The Company uses 'cookies' to store and retrieve user information from time to time to provide personalized service. A cookie is a very small text file that the server uses to operate the website and sends to the user's browser which is then stored on the user's computer hard drive.
-
Purpose of Use of Cookies, etc.
- Used to improve services by identifying the frequency of access or length of stay of users.
-
How to Reject Cookie Settings
- The user may accept all cookies, check each time a cookie is saved or reject saving any cookies by selecting an option on the web browser.
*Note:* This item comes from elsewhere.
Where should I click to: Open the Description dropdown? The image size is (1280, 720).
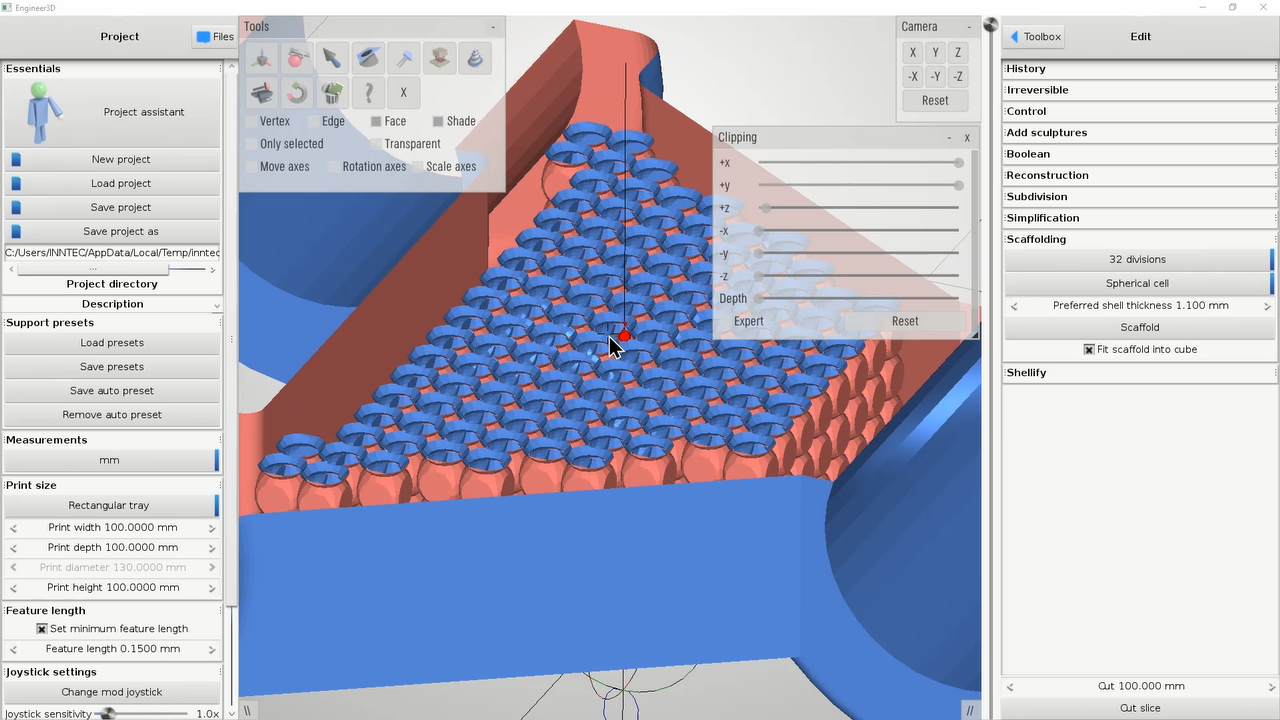tap(216, 305)
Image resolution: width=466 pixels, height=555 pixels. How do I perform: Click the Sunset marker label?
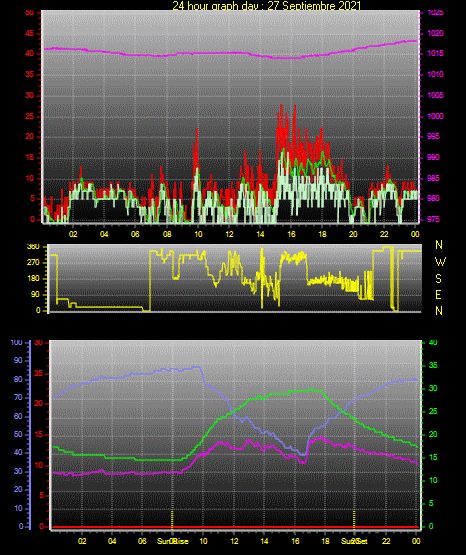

- Rejection method (in case of Internet Explorer browser): Tools at the top of the web browser > Internet Options > Privacy > Advanced > Cookie setting
The Company has designated a person in charge of personal information protection as below, with overall responsibility for processing of personal information to handle complaints and damage relief sought by data subjects in relation to personal information processing, etc. Users may make any inquiries about personal information protection, complaint handling, or damage relief that may arise while using the Company's services (or business) through the person in charge and the relevant department, and the Company will respond to and address users' inquiries without delay.
-
Person and Department in charge of personal information protection
- Chief Privacy Officer : Department Leader of Information Security Department
- Department in charge of personal information protection : Security Policy Team
- Contact details : (+82) 02-3773-3340
- E-mail : privacy.es@lgensol.com
-
Customer Inquiry Service Department
- Customer Inquiry Service Department : Brand Team
- Contact details : (+82) 02-3773-1114
- E-mail : brandteam@lgensol.com
Users may inquire about damage relief and consultation for personal information infringement with the following organizations. These organizations are independent of the Company to contact if you are not satisfied with the Company's own personal information complaint handling and damage relief outcomes, or if you need more assistance, please inquire with the organizations listed below.
Organization | Affiliation | Website | Contact Number |
---|---|---|---|
Personal Information Infringement Report Center | The Korea Internet & Security Agency (“KISA”) | privacy.kisa.or.kr | (without area code) 118 |
Personal Information Dispute Mediation Committee (“KOPICO”) | Cyber Crime Investigation Division | www.kopico.go.kr | 1833-6972 |
Cyber Crime Investigation Division | Supreme Prosecutors Office | www.spo.go.kr | (without area code) 1301 |
Cyber Bureau | Supreme Prosecutors Office | cyberbureau.police.go.kr | (without area code) 182 |
This Privacy Policy shall take effect as of October 20, 2021.